Eventually, after what seemed like half an hour, one of my friends below yelled “Chicken!” and it startled me into jumping. It was indeed a long way down. I fell like a rag doll, landing on my belly with a huge splash, but when I surfaced, there were cheers; no one else jumped that day. Like Gloucester, I wasn’t dead. This memory came to me one evening after dinner, Nancy and I standing at the sink of our tiny pullman kitchen, she washing and I drying. And it was as if someone had yelled “Chicken!” I put the dish down, turned to Nancy and said, “Call your parents.”

Not the most romantic proposal ever, and certainly I was taking her response for granted in a callous-sounding way, but she understood what I was saying and why, and she replied not “Oh, yes!” but “Are you sure?”

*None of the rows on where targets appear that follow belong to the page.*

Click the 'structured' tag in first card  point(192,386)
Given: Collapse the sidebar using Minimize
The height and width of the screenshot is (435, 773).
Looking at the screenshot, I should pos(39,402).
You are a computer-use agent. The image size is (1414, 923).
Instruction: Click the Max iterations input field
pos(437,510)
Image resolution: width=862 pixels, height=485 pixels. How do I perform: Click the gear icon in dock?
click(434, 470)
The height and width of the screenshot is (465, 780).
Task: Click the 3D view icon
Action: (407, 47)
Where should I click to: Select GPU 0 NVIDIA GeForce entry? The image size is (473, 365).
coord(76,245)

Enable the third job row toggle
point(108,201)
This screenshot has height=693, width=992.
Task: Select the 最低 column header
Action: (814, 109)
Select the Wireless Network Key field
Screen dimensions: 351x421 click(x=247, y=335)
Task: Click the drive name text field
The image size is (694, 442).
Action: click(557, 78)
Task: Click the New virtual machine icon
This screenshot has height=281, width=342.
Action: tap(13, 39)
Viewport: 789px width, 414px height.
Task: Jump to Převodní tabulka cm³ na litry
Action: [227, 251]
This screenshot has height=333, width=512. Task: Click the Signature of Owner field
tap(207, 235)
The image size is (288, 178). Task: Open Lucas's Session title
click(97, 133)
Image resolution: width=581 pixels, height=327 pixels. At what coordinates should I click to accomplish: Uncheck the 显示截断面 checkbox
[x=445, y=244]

“Yes, I’m sure,” I said, and we fell into each other’s arms. I was flooded with relief. I had taken the plunge. And I knew as soon as I said it that it was the right thing to do; there was no residue of doubt or hesitation. Nancy called her parents and told them, “Dick and I are getting married.” Nancy handed me the phone, and Joe said, with studied formality, “We’re very pleased to welcome you into the family,” as though I were suing to him for his daughter’s hand and he was bestowing his gracious consent. And then Beulah got on – tears in her voice – and said, “Oh, Dick, you’re the son we never had. Will you call us Mom and Dad?”


I was unprepared for this request. I’d been calling them Beulah and Joe since I’d left Grand Rapids on that first visit, and that was what I was comfortable with. I still had a mom whom I called Mom, and Dad had been my dad. But this didn’t seem like the time to get into an argument about nomenclature, so I just muttered something about looking forward to being their son-in-law, and handed the phone back to Nancy. Her mother wanted to discuss a date, but Nancy wasn’t ready to steep herself in the minutiae of wedding planning, so she said a quick goodbye. What now? We both wanted tell other people – to cry the bans, as it were. But who would be most reliably jubilant and approving? We called Tom Jackson and Ciba, who was now his girlfriend. “Come over here!” Tom insisted. We bought a chilled bottle of champagne at the liquor store on Broadway and took a cab to his apartment on East 74th Street. Two other couples whom we knew were there, and Tom opened some of his own champagne to serve everyone, and it was a lovely little impromptu party at which we were the center of attention – which is why we had gone there. I wondered, on the way home, whether and when I’d start second-guessing myself, but I never did. When we were home, we made love, pulled the covers up, and I fell instantly and deeply asleep. You don’t have conquer the world or kill your uncle to feel exhausted.